## Atividade
No bloco de texto, resuma o parágrafo que começa com "A caixa com Viagra" de forma mais breve e mantenha os fatos principais.

## Bloco de texto
A simplicidade que beira a idiotice que encontrei nestes dois depoimentos de pessoas públicas, me fez refletir, e acabo concluindo, lembrando de Carlos Drummond: Eta vida besta, meu Deus!

A caixa com Viagra passa a custar R$15 nas farmácias e, com a quebra antecipada da patente, o genérico custará R$12. Recentemente, José Gomes Temporão o ilustre ministro da saúde, indicou sexo como uma alternativa para prevenir problemas de hipertensão.

Coincidências ou não, creio que os fragmentos a cima, explicam bem para onde caminhamos e como estamos tratando certas questões importantíssimas como se fossem triviais.

O Facebook e a internet promovem um mundo melhor e mais aberto, simplesmente porque as pessoas estão “conectadas” e compartilhando felizes bobagens cotidianas? Não. O fato de termos 3500 amigos virtuais não faz com que tenhamos relações humanas, e muitas vezes, trocamos o bom e velho convívio pessoal pela facilidade de se clicar e mandar uma mensagem de 140 caracteres, demonstrando nosso carinho e afeição. O Facebook pode ser ótimo, mas vamos combinar: Um mundo melhor se basear em relacionamentos virtuais? Papo furado.

## Dados fornecidos
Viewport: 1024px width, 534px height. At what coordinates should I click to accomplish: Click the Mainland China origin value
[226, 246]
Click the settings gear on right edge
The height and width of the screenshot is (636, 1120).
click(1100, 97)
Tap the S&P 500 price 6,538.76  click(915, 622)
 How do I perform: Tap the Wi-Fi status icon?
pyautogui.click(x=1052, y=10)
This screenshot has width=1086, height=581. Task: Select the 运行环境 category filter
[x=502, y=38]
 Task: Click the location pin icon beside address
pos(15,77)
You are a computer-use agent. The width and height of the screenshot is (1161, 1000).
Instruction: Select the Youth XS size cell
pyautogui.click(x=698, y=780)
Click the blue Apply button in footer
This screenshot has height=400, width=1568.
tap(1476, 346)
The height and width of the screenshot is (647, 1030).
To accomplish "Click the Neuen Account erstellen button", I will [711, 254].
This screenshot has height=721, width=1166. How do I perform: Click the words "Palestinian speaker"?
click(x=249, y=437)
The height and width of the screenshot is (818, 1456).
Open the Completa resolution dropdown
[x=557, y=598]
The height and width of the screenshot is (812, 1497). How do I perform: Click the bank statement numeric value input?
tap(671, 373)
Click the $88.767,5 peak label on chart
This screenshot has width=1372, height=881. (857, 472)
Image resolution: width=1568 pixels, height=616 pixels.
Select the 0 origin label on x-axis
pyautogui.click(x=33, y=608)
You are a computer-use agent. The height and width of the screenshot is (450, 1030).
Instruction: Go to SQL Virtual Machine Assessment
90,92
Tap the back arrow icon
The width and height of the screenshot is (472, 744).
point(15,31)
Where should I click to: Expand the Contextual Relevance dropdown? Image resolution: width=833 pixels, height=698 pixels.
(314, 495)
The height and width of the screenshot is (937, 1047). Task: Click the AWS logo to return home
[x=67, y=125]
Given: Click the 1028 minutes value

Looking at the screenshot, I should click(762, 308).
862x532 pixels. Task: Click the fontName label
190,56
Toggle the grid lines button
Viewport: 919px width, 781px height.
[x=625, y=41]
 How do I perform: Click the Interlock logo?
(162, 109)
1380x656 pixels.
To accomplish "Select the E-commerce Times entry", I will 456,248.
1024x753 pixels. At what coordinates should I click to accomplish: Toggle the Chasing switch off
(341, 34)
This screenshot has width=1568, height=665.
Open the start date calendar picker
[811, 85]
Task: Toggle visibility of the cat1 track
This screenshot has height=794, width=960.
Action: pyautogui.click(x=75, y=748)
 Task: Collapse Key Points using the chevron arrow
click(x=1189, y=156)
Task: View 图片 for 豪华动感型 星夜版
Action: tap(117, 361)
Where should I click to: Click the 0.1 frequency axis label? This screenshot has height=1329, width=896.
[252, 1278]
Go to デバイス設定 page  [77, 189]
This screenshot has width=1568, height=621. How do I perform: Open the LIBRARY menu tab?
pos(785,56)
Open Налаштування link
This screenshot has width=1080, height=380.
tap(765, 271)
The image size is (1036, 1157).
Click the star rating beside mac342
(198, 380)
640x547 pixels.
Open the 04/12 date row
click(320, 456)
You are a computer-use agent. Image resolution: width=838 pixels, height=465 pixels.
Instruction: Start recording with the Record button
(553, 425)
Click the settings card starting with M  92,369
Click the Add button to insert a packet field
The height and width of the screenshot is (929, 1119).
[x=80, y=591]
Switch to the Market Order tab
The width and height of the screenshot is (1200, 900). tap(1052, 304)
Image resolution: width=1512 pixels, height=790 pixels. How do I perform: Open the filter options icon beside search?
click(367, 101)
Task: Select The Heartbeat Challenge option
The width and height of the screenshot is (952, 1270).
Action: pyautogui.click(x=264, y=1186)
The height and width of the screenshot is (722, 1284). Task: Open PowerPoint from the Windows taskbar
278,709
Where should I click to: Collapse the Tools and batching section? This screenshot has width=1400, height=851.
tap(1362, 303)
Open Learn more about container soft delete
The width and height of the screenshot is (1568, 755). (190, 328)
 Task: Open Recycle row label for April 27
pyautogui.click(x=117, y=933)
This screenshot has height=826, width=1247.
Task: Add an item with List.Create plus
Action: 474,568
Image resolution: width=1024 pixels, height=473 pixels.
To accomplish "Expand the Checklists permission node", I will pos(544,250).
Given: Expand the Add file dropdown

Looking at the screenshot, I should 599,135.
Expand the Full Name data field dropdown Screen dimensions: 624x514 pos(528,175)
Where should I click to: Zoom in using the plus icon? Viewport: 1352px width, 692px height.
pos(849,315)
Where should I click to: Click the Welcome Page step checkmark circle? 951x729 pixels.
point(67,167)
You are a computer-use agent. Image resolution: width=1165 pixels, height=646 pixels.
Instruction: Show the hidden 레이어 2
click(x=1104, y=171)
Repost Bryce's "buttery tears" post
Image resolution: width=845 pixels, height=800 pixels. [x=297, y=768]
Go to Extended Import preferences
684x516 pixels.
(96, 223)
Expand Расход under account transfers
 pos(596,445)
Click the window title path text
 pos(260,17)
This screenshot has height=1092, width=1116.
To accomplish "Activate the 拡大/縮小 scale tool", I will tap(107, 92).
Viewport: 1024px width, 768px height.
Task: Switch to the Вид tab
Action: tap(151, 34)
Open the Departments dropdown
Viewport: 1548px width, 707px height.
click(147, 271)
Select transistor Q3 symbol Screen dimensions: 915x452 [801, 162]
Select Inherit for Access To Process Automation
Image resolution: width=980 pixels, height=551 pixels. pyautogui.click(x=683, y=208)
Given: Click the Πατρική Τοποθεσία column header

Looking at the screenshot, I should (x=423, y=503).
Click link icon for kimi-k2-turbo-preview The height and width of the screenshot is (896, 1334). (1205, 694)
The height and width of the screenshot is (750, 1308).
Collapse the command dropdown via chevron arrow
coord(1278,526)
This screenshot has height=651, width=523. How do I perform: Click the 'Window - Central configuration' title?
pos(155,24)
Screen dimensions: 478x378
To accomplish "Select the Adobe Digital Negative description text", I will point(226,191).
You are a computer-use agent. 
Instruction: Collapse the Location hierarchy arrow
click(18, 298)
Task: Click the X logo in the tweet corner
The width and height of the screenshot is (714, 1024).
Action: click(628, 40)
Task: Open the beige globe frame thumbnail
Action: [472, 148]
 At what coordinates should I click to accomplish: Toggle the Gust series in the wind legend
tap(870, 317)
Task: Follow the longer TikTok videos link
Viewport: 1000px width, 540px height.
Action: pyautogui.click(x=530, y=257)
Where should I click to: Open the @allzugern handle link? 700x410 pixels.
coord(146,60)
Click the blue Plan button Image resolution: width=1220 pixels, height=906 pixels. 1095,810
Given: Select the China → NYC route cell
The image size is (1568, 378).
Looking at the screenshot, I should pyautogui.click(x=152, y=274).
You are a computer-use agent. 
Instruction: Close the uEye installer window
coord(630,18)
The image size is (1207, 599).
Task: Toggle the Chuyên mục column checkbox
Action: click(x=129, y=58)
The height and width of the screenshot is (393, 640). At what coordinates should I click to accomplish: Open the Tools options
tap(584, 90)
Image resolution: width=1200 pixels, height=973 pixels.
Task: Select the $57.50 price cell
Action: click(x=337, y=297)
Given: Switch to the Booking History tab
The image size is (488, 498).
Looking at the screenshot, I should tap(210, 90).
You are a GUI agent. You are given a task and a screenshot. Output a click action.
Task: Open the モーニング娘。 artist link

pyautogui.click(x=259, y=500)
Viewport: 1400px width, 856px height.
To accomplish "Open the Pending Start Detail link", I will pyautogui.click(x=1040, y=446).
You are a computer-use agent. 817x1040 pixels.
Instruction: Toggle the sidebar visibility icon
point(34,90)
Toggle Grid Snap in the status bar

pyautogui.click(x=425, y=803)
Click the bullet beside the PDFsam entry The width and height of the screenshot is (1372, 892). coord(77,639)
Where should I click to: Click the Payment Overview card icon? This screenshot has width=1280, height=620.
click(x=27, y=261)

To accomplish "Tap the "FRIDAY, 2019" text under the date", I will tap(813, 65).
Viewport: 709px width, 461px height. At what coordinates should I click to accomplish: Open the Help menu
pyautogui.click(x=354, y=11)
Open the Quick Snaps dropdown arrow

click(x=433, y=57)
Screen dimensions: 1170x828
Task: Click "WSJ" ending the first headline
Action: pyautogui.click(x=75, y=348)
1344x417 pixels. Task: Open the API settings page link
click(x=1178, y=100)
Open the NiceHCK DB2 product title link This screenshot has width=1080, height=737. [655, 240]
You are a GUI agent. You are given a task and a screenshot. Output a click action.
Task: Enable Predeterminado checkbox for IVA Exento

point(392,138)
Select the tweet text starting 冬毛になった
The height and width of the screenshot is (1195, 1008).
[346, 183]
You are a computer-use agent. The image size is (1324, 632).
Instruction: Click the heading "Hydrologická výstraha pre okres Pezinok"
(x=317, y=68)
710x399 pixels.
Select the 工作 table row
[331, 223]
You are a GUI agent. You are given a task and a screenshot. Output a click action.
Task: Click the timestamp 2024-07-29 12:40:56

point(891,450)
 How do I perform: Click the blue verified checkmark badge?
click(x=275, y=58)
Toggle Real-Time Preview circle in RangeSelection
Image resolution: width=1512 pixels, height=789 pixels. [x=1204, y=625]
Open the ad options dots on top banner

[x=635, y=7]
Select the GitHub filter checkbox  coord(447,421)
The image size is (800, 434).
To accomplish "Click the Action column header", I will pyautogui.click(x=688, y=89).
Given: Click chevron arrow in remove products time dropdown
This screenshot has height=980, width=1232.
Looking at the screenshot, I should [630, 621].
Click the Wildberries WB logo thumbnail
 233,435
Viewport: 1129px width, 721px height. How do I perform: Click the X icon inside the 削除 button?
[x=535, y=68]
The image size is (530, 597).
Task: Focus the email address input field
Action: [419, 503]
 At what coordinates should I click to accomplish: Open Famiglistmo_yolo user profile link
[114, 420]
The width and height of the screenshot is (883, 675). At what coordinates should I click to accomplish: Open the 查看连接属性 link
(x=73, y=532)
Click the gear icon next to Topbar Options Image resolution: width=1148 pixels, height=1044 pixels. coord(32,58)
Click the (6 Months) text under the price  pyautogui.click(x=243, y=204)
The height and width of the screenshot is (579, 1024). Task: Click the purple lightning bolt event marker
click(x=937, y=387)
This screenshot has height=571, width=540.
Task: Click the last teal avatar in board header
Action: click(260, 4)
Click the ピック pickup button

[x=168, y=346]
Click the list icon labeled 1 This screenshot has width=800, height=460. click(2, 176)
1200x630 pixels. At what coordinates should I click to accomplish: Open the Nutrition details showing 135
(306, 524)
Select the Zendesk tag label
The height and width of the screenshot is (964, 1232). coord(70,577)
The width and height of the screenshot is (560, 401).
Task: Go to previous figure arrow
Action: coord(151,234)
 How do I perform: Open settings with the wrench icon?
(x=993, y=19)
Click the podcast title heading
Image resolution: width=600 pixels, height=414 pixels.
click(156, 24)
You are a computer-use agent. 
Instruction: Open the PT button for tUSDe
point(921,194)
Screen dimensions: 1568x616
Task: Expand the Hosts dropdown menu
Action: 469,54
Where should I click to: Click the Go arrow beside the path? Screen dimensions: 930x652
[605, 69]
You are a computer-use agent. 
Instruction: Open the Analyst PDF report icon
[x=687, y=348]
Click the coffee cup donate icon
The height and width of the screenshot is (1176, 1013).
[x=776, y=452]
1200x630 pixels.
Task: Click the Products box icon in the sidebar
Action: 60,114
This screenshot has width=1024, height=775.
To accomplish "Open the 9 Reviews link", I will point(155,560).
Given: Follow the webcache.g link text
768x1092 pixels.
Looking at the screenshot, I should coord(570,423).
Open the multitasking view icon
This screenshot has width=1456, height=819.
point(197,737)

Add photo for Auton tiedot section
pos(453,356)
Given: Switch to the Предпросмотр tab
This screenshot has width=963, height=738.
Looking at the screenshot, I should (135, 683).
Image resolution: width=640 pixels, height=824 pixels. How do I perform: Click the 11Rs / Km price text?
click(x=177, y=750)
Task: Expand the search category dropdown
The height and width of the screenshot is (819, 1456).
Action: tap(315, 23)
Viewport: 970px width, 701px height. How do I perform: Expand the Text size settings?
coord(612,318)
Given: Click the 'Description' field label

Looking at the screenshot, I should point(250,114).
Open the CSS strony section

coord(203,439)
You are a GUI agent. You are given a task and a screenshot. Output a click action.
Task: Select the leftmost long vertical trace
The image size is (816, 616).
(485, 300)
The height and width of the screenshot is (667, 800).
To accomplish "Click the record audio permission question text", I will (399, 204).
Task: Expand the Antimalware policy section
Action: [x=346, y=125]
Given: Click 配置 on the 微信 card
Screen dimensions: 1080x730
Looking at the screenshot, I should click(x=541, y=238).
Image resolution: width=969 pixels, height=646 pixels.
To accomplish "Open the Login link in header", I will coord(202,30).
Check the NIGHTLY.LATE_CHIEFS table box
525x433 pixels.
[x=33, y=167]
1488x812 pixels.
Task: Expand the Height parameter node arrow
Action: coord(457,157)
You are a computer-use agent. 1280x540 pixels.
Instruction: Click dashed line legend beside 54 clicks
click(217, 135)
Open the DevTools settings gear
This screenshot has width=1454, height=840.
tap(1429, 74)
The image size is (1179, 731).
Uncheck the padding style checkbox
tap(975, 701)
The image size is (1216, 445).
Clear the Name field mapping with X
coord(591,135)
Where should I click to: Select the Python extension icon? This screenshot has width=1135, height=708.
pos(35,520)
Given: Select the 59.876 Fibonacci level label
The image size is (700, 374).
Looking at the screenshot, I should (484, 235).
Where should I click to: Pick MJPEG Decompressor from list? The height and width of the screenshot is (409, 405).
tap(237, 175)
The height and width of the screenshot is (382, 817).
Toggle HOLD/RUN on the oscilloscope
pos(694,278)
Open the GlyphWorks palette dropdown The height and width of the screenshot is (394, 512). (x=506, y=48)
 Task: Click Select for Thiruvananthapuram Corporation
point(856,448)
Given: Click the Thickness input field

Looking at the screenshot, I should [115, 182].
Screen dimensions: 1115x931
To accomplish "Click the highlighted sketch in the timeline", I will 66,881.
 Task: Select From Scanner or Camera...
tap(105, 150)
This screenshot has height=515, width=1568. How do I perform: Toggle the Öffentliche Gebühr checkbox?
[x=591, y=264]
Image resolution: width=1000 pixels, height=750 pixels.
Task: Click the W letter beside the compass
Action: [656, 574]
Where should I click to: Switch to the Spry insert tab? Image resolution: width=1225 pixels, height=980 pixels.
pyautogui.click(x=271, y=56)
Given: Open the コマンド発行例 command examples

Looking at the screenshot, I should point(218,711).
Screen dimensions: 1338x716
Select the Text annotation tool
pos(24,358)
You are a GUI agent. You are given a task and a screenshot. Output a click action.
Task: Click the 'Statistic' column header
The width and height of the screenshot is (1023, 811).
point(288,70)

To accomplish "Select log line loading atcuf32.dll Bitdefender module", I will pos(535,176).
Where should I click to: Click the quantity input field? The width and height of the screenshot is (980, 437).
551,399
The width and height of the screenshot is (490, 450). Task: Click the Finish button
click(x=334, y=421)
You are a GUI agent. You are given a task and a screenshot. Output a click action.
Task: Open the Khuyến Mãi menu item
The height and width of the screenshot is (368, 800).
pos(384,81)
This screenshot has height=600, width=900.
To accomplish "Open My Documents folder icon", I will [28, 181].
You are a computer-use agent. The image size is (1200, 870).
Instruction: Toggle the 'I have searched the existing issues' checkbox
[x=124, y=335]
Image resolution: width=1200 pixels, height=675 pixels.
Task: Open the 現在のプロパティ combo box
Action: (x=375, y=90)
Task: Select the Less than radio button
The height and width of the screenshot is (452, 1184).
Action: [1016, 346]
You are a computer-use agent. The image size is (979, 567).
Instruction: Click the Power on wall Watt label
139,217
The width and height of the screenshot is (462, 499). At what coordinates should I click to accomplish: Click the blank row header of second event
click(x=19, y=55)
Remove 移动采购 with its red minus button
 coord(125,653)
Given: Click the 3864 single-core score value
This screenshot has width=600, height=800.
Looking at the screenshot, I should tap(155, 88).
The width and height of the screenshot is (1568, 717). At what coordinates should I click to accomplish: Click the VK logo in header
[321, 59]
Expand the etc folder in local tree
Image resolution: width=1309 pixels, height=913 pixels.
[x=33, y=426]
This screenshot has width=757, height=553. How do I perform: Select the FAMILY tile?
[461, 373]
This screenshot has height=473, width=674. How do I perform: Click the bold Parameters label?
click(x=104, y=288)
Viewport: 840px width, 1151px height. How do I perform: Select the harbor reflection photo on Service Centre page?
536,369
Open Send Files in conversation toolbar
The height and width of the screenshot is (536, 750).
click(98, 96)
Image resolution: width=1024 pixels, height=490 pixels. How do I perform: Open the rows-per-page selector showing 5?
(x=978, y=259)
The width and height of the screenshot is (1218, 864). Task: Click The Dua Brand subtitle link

## Sua solução
A caixa de Viagra passa a custar R$15 nas farmácias. Com a quebra antecipada da patente, o genérico custará R$12. O ministro da saúde, José Gomes Temporão, indicou recentemente o sexo para prevenir problemas de hipertensão.